(Data begins)

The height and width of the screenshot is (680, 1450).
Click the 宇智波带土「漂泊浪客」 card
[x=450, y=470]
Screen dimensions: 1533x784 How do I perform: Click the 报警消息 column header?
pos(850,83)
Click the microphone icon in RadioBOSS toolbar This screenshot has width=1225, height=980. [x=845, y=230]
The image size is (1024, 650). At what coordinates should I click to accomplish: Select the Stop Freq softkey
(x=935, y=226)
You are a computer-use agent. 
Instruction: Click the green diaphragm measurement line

(Data ends)

=== Task prompt ===
Set down only these lines, exactly: the one containing "Click the 宇智波带土「漂泊浪客」 card" and each line after it through the end of the entries above.

=== Written response ===
Click the 宇智波带土「漂泊浪客」 card
[x=450, y=470]
Screen dimensions: 1533x784 How do I perform: Click the 报警消息 column header?
pos(850,83)
Click the microphone icon in RadioBOSS toolbar This screenshot has width=1225, height=980. [x=845, y=230]
The image size is (1024, 650). At what coordinates should I click to accomplish: Select the Stop Freq softkey
(x=935, y=226)
You are a computer-use agent. 
Instruction: Click the green diaphragm measurement line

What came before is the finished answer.